The way the XPM3 works, and really most reflow soldering machines for that matter, is it has a conveyor belt that circuit boards rest on. This conveyor belt is constantly moving through a long heated chamber. The heat in this chamber comes from a number of different heating zones. Our particular unit has 8 heating zones. 8 on the top and 8 on the bottom. These zones can, but don't typically, get up to 350 degrees Celsius. Each of these zones is set to a specific temperature and the board is gradually brought to the point where all of the solder paste is melted and reflowed to the components. The last two zones of the machine are cooling zones that simply blow ambient air onto the circuit board to re-solidify the liquid solder.

One of the best parts about buying an XPM3 is that it comes with a piece of software called AutoSet. In a typical manufacturing environment, you would have a scrap board, fully populated and soldered, that you would run through your reflow oven with multiple thermocouples hooked up to it. These thermocouples would then feed information into a unit called a "profiler" and that profiler would collect and organize data coming from the thermocouples. After the board and the profiler exited the reflow oven, you would have to take the profiler out of a very hot insulated chamber and walk it over to your computer, plug it in, and pull the data out of it. Using software on your computer you would then analyze this data and determine what temperatures you should set each zone of your reflow oven at. You would then repeat this process 2 or more times until you finally have a stable profile that will give you a quality reflow as well as prevent damaging it or any of its components. Talk about time consuming. Not to mention expensive. Not every customer is so excited to give you a circuit board for you to destroy just so you can make sure you're building it right.

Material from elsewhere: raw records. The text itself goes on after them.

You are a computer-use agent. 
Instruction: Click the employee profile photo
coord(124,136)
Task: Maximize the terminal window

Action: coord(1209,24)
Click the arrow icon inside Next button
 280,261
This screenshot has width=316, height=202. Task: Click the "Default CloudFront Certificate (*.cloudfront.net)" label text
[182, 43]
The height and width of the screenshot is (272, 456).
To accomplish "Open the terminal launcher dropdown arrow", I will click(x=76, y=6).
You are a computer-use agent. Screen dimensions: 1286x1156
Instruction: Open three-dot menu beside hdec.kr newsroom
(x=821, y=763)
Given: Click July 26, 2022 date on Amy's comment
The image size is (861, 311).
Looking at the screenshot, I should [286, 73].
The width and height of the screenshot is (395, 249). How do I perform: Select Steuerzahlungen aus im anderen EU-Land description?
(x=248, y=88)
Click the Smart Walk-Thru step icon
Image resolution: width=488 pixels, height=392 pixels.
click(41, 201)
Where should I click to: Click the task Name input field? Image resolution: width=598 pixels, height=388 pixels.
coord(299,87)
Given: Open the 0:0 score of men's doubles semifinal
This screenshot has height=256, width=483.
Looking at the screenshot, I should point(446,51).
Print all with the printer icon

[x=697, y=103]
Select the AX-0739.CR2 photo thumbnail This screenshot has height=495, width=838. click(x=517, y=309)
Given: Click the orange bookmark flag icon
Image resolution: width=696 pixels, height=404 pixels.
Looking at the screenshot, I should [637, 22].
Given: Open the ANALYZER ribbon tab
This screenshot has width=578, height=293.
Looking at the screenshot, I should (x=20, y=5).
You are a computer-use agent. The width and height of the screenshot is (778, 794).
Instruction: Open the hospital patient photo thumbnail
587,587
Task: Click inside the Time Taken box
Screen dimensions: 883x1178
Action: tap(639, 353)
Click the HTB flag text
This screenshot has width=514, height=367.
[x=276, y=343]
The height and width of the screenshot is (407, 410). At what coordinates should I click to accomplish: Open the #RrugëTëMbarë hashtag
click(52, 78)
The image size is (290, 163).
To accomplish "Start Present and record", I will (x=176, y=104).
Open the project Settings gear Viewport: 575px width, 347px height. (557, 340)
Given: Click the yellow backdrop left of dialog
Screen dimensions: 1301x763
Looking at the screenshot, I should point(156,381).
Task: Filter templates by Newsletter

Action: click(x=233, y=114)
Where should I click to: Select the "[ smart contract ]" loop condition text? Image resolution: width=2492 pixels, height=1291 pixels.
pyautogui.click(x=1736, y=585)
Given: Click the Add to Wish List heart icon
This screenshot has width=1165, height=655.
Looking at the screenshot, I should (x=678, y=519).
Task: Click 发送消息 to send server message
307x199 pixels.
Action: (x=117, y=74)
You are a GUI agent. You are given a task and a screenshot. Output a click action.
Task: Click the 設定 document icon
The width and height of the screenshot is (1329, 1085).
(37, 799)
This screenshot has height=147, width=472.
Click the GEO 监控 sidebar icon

With AutoSet, you simply measure the length and width of the circuit board, place it on a small scale, and enter this information into the software on the computer of the reflow oven. You tell the software what type of solder paste your using and hit the go button. The computer crunches some numbers and a few seconds later, gives you a profile for that specific board that will be perfectly acceptable 9 times out of 10. So far, we have not run into that 1 out of 10. Everything we've used this for has worked great for us.

Needless to say, we have been very happy with our new reflow oven and look forward to many more years of quality service from it.